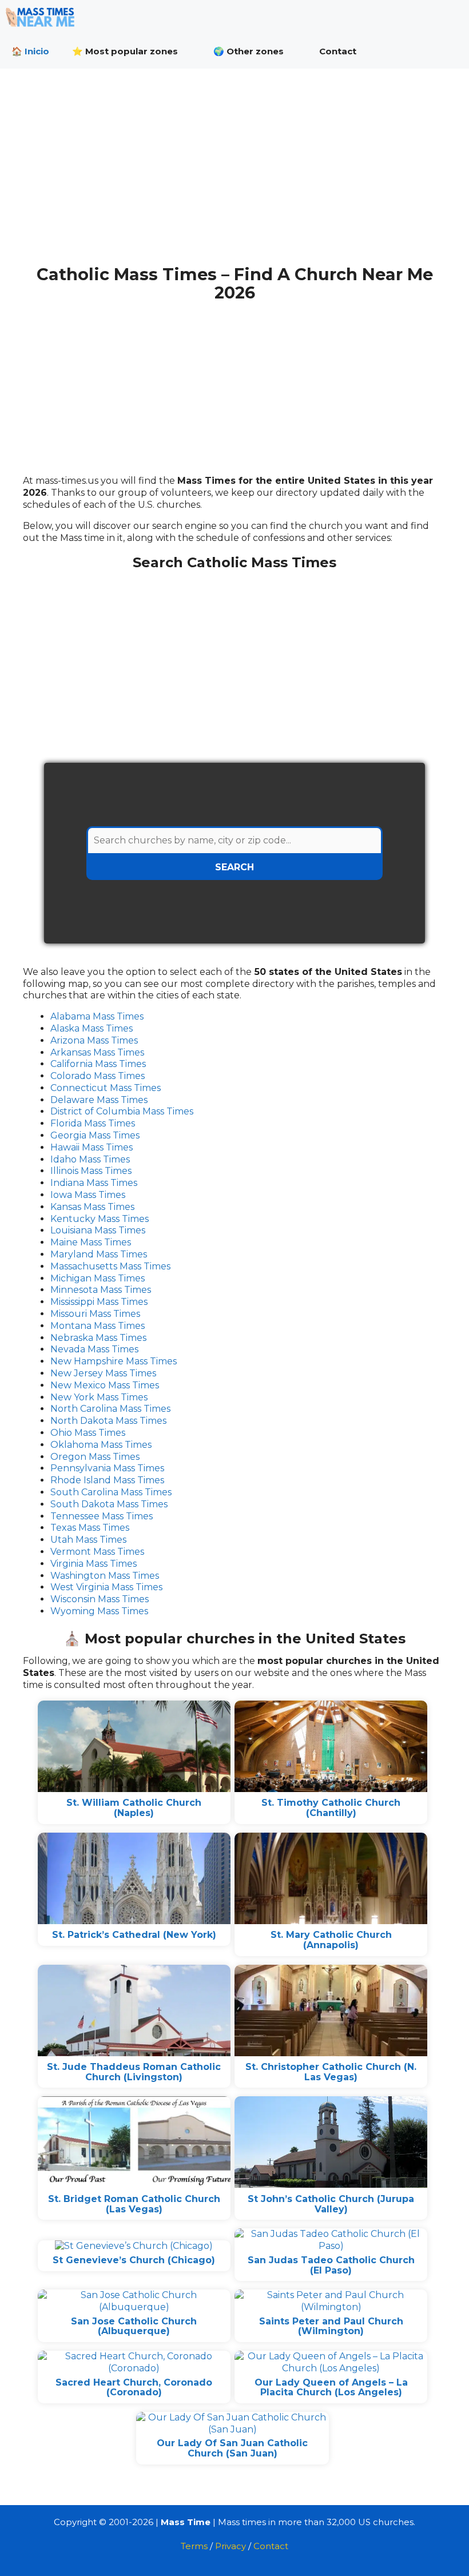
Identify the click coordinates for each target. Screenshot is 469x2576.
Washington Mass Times (104, 1575)
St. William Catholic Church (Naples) (133, 1807)
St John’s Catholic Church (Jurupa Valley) (331, 2204)
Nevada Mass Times (94, 1349)
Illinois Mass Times (91, 1170)
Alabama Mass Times (97, 1016)
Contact (337, 51)
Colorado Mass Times (97, 1075)
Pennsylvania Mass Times (107, 1468)
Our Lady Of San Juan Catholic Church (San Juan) (232, 2448)
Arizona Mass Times (94, 1040)
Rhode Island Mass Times (107, 1480)
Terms (194, 2546)
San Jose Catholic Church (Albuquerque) (134, 2326)
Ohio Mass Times (87, 1432)
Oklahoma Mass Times (101, 1444)
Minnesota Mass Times (100, 1289)
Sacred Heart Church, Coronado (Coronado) (133, 2387)
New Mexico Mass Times (104, 1385)
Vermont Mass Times (97, 1551)
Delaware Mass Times (99, 1099)
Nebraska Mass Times (98, 1337)
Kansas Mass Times (92, 1206)
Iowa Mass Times (87, 1194)
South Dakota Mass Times (109, 1504)
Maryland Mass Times (98, 1254)
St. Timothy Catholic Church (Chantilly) (330, 1807)
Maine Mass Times (90, 1242)
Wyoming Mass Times (99, 1611)
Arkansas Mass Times (97, 1052)
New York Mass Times (99, 1397)
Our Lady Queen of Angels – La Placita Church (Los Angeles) (331, 2387)
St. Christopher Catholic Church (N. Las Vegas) (330, 2072)
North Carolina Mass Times (110, 1408)
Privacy (230, 2546)
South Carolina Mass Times (111, 1492)
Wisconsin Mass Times (99, 1599)
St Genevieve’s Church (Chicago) (134, 2260)
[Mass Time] (43, 17)
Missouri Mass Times (95, 1313)
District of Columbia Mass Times (121, 1111)
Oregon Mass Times (95, 1456)
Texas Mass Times (89, 1527)
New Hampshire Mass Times (113, 1361)
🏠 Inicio (30, 51)
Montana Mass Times (97, 1325)
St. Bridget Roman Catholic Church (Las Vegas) (134, 2204)
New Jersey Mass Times (103, 1373)
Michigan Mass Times (97, 1278)
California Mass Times (98, 1063)
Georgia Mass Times (95, 1135)
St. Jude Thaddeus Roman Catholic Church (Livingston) (134, 2072)
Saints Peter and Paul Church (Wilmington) (331, 2326)
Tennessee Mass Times (101, 1516)
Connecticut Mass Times (105, 1087)
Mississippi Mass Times (99, 1301)
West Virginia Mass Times (106, 1587)
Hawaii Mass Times (91, 1147)
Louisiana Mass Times (97, 1230)
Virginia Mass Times (93, 1563)
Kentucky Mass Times (99, 1218)
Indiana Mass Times (93, 1182)
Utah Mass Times (88, 1539)
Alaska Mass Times (91, 1028)
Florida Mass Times (92, 1123)
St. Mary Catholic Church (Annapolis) (331, 1939)
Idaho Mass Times (90, 1159)
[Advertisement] (234, 176)
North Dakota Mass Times (108, 1420)
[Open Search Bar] (452, 51)
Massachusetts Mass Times (110, 1266)
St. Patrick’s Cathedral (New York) (134, 1934)
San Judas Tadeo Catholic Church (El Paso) (331, 2265)
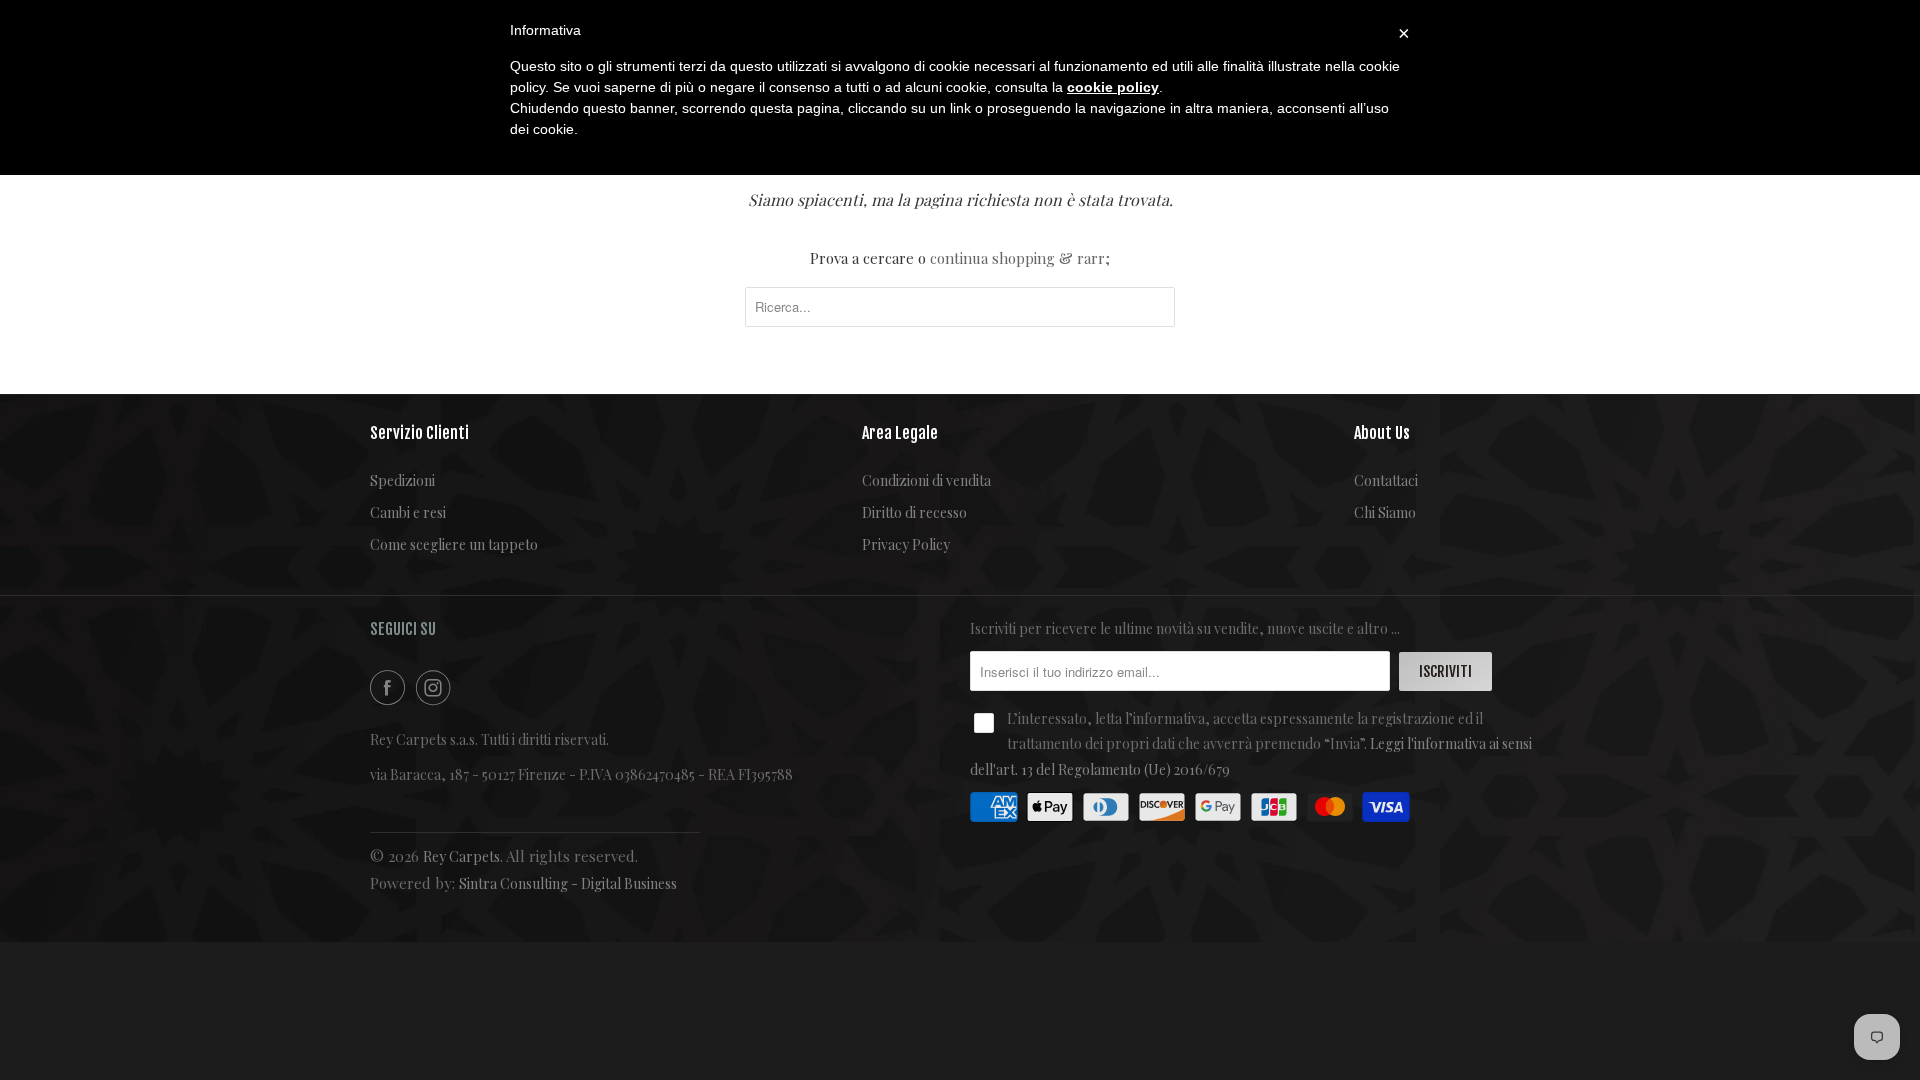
###
Work to be completed
Whenever a picture appears in the listing, leave it out; copy everything else exactly.

Exercise output
Identify the click coordinates for each target. Screenshot is 469x2576.
Washington Mass Times (104, 1575)
St. William Catholic Church (Naples) (133, 1807)
St John’s Catholic Church (Jurupa Valley) (331, 2204)
Nevada Mass Times (94, 1349)
Illinois Mass Times (91, 1170)
Alabama Mass Times (97, 1016)
Contact (337, 51)
Colorado Mass Times (97, 1075)
Pennsylvania Mass Times (107, 1468)
Our Lady Of San Juan Catholic Church (San Juan) (232, 2448)
Arizona Mass Times (94, 1040)
Rhode Island Mass Times (107, 1480)
Terms (194, 2546)
San Jose Catholic Church (Albuquerque) (134, 2326)
Ohio Mass Times (87, 1432)
Oklahoma Mass Times (101, 1444)
Minnesota Mass Times (100, 1289)
Sacred Heart Church, Coronado (Coronado) (133, 2387)
New Mexico Mass Times (104, 1385)
Vermont Mass Times (97, 1551)
Delaware Mass Times (99, 1099)
Nebraska Mass Times (98, 1337)
Kansas Mass Times (92, 1206)
Iowa Mass Times (87, 1194)
South Dakota Mass Times (109, 1504)
Maryland Mass Times (98, 1254)
St. Timothy Catholic Church (Chantilly) (330, 1807)
Maine Mass Times (90, 1242)
Wyoming Mass Times (99, 1611)
Arkansas Mass Times (97, 1052)
New York Mass Times (99, 1397)
Our Lady Queen of Angels – La Placita Church (Los Angeles) (331, 2387)
St. Christopher Catholic Church (N. Las Vegas) (330, 2072)
North Carolina Mass Times (110, 1408)
Privacy (230, 2546)
South Carolina Mass Times (111, 1492)
Wisconsin Mass Times (99, 1599)
St Genevieve’s Church (Chicago) (134, 2260)
[Mass Time] (43, 17)
Missouri Mass Times (95, 1313)
District of Columbia Mass Times (121, 1111)
Oregon Mass Times (95, 1456)
Texas Mass Times (89, 1527)
New Hampshire Mass Times (113, 1361)
🏠 Inicio (30, 51)
Montana Mass Times (97, 1325)
St. Bridget Roman Catholic Church (Las Vegas) (134, 2204)
New Jersey Mass Times (103, 1373)
Michigan Mass Times (97, 1278)
California Mass Times (98, 1063)
Georgia Mass Times (95, 1135)
St. Jude Thaddeus Roman Catholic Church (Livingston) (134, 2072)
Saints Peter and Paul Church (Wilmington) (331, 2326)
Tennessee Mass Times (101, 1516)
Connecticut Mass Times (105, 1087)
Mississippi Mass Times (99, 1301)
West Virginia Mass Times (106, 1587)
Hawaii Mass Times (91, 1147)
Louisiana Mass Times (97, 1230)
Virginia Mass Times (93, 1563)
Kentucky Mass Times (99, 1218)
Indiana Mass Times (93, 1182)
Utah Mass Times (88, 1539)
Alaska Mass Times (91, 1028)
Florida Mass Times (92, 1123)
St. Mary Catholic Church (Annapolis) (331, 1939)
Idaho Mass Times (90, 1159)
[Advertisement] (234, 176)
North Dakota Mass Times (108, 1420)
[Open Search Bar] (452, 51)
Massachusetts Mass Times (110, 1266)
St. Patrick’s Cathedral (New York) (134, 1934)
San Judas Tadeo Catholic Church (El Paso) (331, 2265)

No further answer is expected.